- [YOUR GOAL]: Wherever a picture appears, leave it out; set down everything else in the records exactly.

- [TASK INPUT]:
--- START ---

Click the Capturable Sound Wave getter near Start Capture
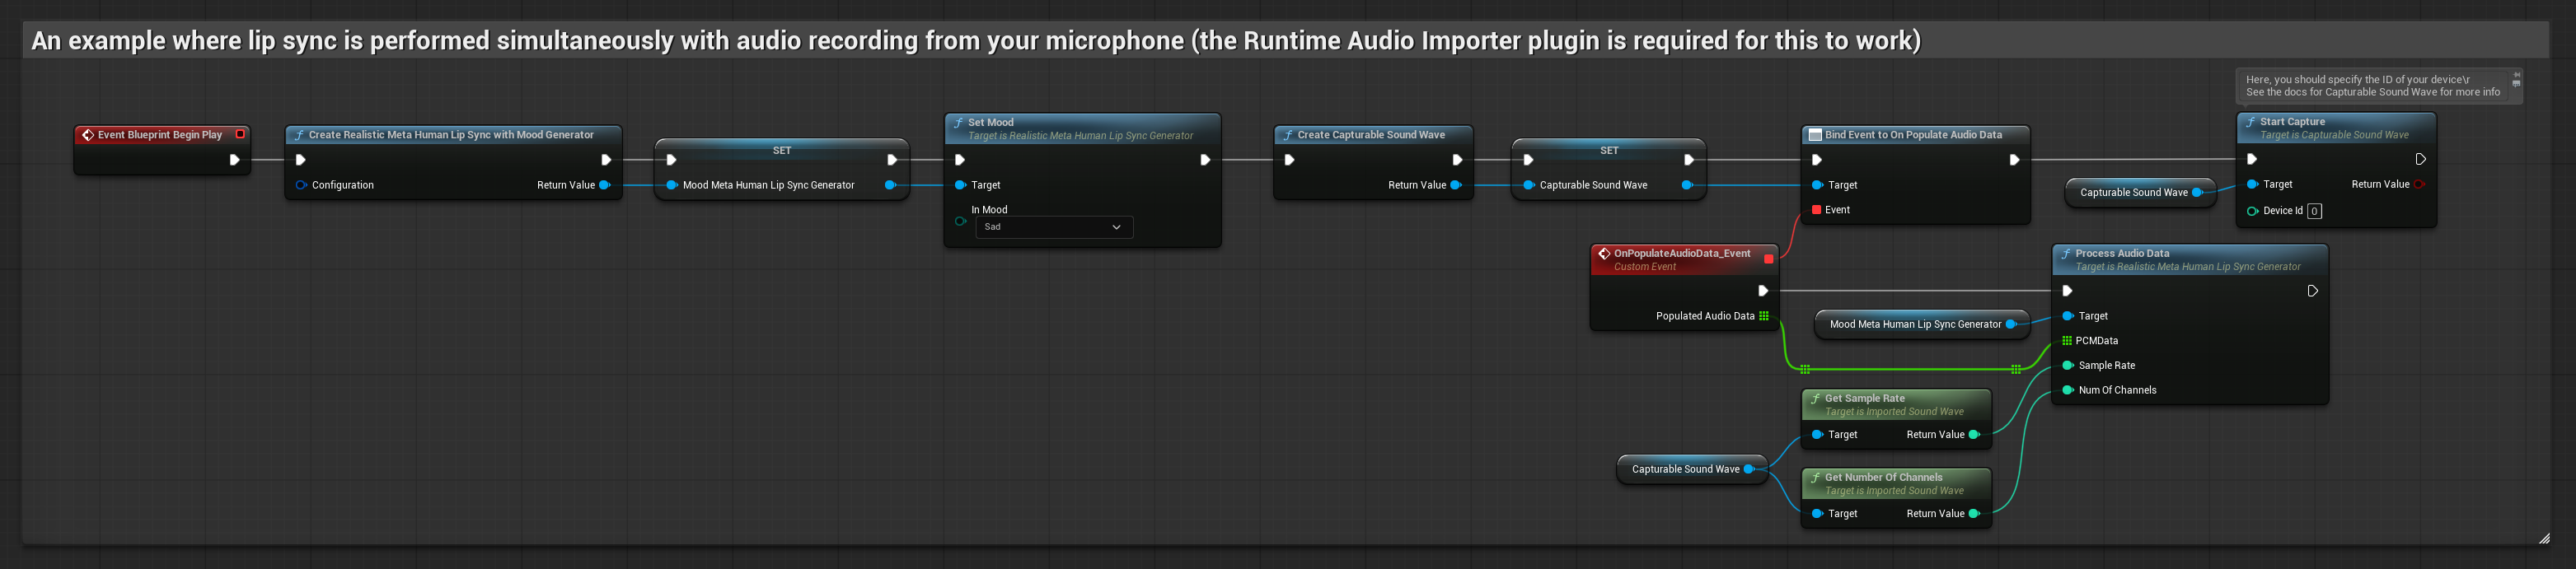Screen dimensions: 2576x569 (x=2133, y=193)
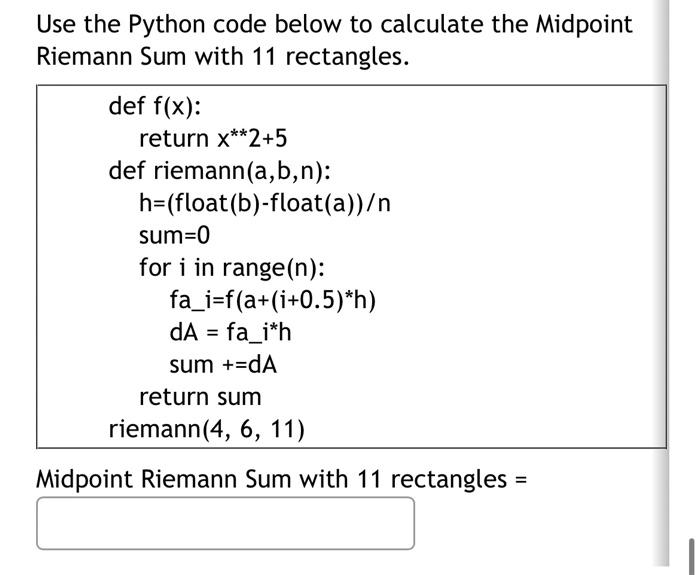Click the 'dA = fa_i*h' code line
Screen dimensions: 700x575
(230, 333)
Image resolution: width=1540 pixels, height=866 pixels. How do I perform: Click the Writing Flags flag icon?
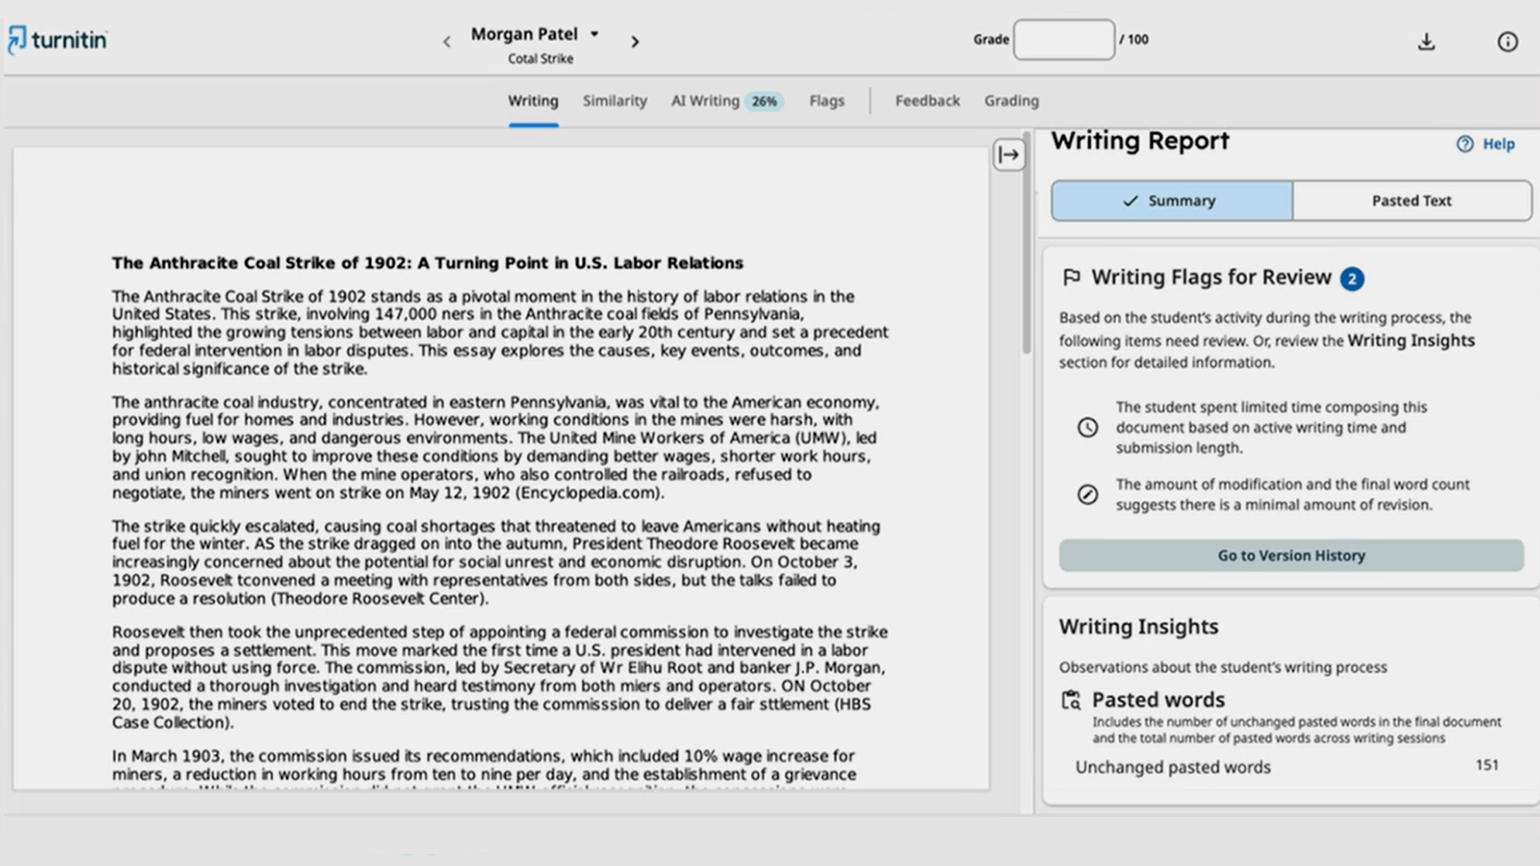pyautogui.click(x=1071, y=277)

--- END ---

- [THE ANSWER]:
Click the Capturable Sound Wave getter near Start Capture
Screen dimensions: 2576x569 (x=2133, y=193)
Click the 'dA = fa_i*h' code line
Screen dimensions: 700x575
(230, 333)
Image resolution: width=1540 pixels, height=866 pixels. How do I perform: Click the Writing Flags flag icon?
pyautogui.click(x=1071, y=277)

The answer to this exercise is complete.